[Records supplied]

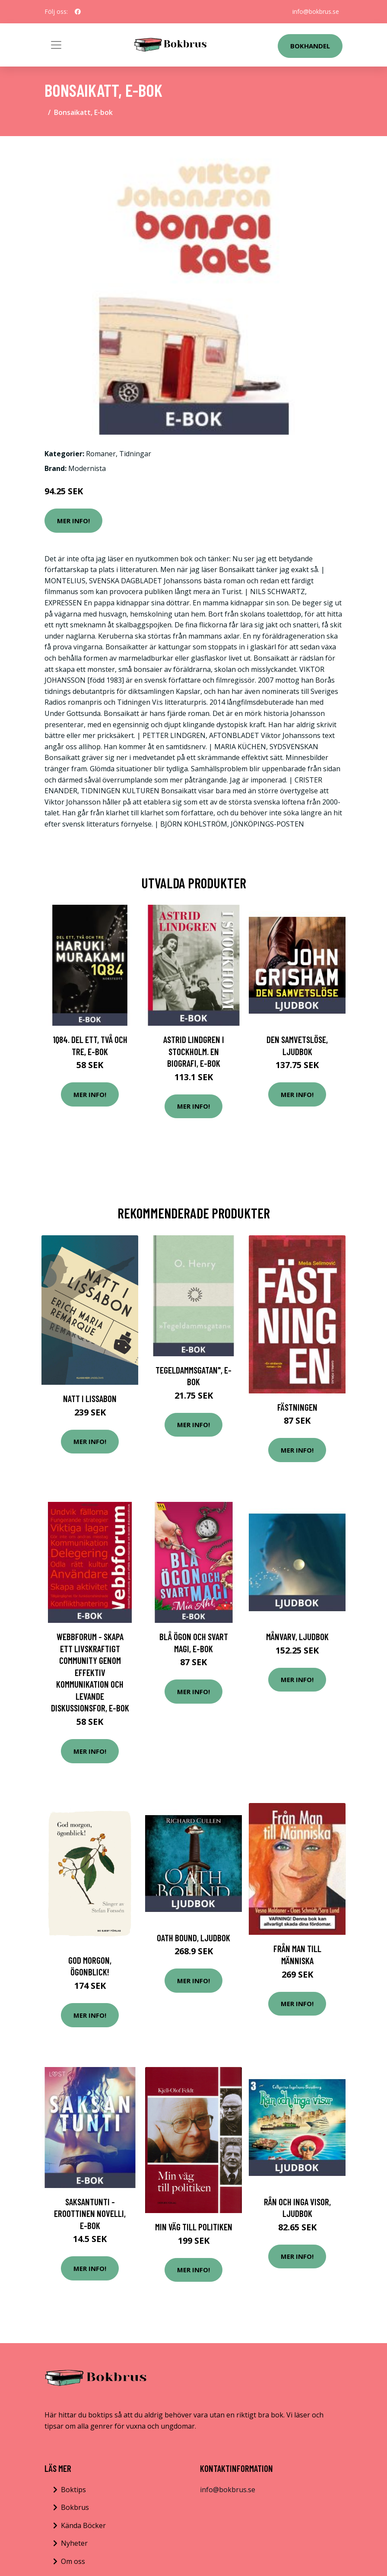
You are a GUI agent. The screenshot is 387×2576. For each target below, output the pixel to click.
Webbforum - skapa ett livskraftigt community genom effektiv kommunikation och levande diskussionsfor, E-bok (90, 1672)
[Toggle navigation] (56, 45)
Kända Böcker (83, 2525)
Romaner (101, 453)
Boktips (73, 2489)
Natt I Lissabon (90, 1398)
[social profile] (77, 11)
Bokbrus (75, 2507)
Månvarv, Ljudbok (297, 1636)
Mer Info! (73, 520)
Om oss (73, 2561)
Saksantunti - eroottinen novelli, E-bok (90, 2213)
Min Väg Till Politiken (193, 2226)
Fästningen (297, 1407)
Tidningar (135, 453)
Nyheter (74, 2543)
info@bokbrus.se (315, 11)
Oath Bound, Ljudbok (193, 1937)
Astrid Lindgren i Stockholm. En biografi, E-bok (193, 1051)
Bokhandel (310, 45)
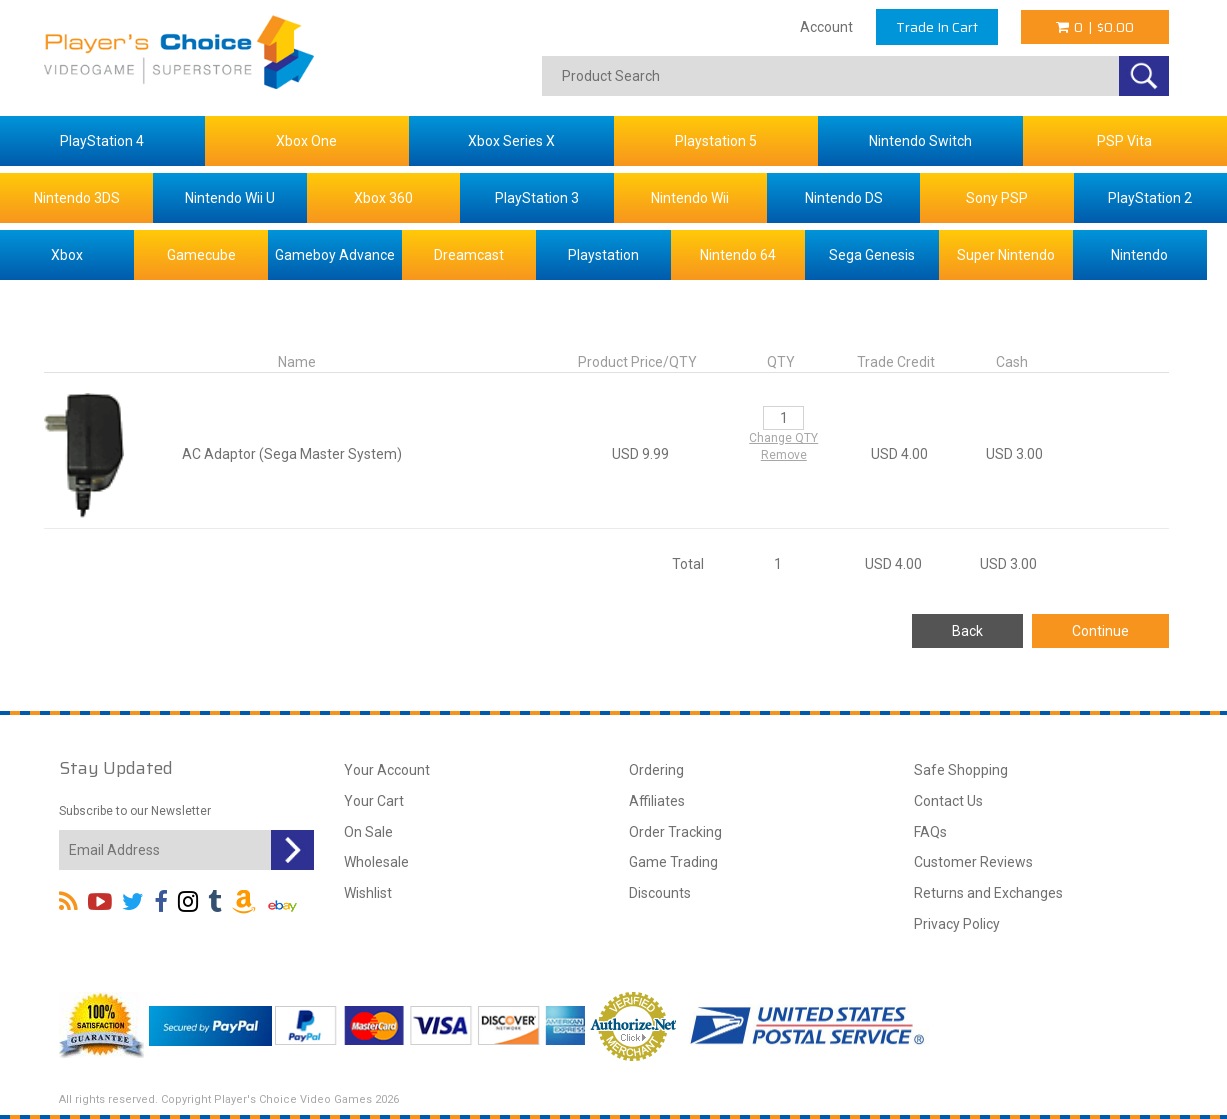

[/Records supplied]

**Assigned task:** Search the entries above for lines containing the word "Ljudbok", and copy each one.

**Response area:**
Månvarv, Ljudbok (297, 1636)
Oath Bound, Ljudbok (193, 1937)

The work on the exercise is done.